It's a sacrifice, but someone has to do it. And obviously, it's not going to be Sarah Palin.
I start my day with a cup of tea, or three, a bowl of shredded wheat, strawberries and soymilk. This takes time, so I sit at my desk and I read what people who really understand health care reform have to say. They're journalists, economists, and writers who've studied the issue for years, and understand the intricacies of health care policy and the current proposals for reform much better than I do, even though I paid attention in my Economics classes.
Health care reform is a complicated subject. But it's not so difficult that a person with a reasonable grasp of English and a working knowledge of our political system couldn't understand it, especially when it's explained by good writers who refrain from using jargon. And I'm not talking about whoever wrote that email you got the other day, with bold fonts and lots of exclamation points.
For instance, today I read a thoughtful post by Jonathan Cohn, who writes for The New Republic and has been called "one of America's leading experts on health care policy". In it, he explained why the health care reform bill won't put us on the path to rationing health care. On the TNR blog The Treatment, Sharon Eliza Nichols recently wrote about how small businesses may benefit from health care reform, quoting an expert from Georgetown's Health Policy Institute.
See why The Treatment is one of my first stops during my morning tea break?
But for prolific policy debates, you really can't beat Ezra Klein at the Washington Post. I've been following Ezra for a long time—he's a real wunderkind, a twenty-something writer who's passionate as well as informed. (And he's also into food writing.) Not only does he have health care policy down cold, he's also a great interviewer. I particularly liked his interviews this week with Sen. Lindsay Graham (R-SC) and Sen. Johnny Isakson (R. GA). Turns out Isakson was the one who thought up the end-of-life planning language that was inserted into one of the Senate bills, and eventually turned into the "death panel" nonsense.
If you read nothing else but Ezra Klein's columns, you'll be very well informed on the health care reform debate. In fact, on days when I'm limited to one cup of tea, I make sure Ezra's the one I'm reading while I'm sipping.

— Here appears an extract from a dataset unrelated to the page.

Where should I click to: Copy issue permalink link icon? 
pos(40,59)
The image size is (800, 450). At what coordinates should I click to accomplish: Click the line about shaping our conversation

Another journalist who's made health care policy her schtick is Karen Tumulty, from Time Magazine. Recently she scored a big get, as they say. She interviewed the President of the United States about what he'd like to see in the health care reform bill. But this wasn't my favorite column by Karen. Her column about her brother, who was denied treatment when his kidneys failed, was not only poignant but also a disturbing primer on how individual insurance (the insurance you buy if you're not covered through your employer) fails so many people.
These aren't the only columnists I read; often they point to other articles and charts and debates that are informative, such as the article by Atul Gawande on how one town in Texas manages to charge so much for health care, far outspending other towns in similar circumstances. Yesterday Ezra Klein linked to the NY Times' round table debate (Six experts! All on one page!) on the public plan, which may or may not be included in a final health care bill. And this short article by Uwe Reinhardt, a health economist at Princeton, gives me lots to digest, along with my shredded wheat.
It's because of these writers that I've learned a few basic facts about the American health care system, facts I didn't know before because, frankly, I haven't used it for a while. (It's not just that green tea keeps you healthy; I live in Europe and also am eligible for America's own socialized health care system, the military.)
One startling fact is that more than 26,000 Americans die every year because they lack access to medical care. Another is that a million families declare bankruptcy each year due to medical costs—62% of all bankruptcies. I've learned America spends 16% of GDP on health care, about twice as much as any other country, and if we do nothing, those costs will rise to 37% by 2050.
I've also learned the difference between universal health care (which everyone, regardless of ideology, should be in favor of), single payer health care (which is what Medicare is and what Canada has) and socialized medicine (which is what we have in Britain and essentially how the US military runs its medical care). And although Americans over the age of 65 report very high satisfaction with Medicare, those under 65 don't like it, even though they've never experienced it.
I could go on, but I've finished my third cup of tea. The point is, there's a lot of information out there. Not everyone who writes or emails or blogs about health care policy knows what they're talking about. Neither did I, until I started reading columns by people who've made it their life's work to understand it. I realize not everyone can keep up with the debate to this degree—three cups of tea takes a while to drink, time when I could be attending to my Facebook page, or whipping up a new dish in the kitchen, or researching a book I want to write.
But this is an issue that has a lot of Americans really angry, really frustrated, and really confused. I don't like being angry, frustrated, or confused. So I do something about it.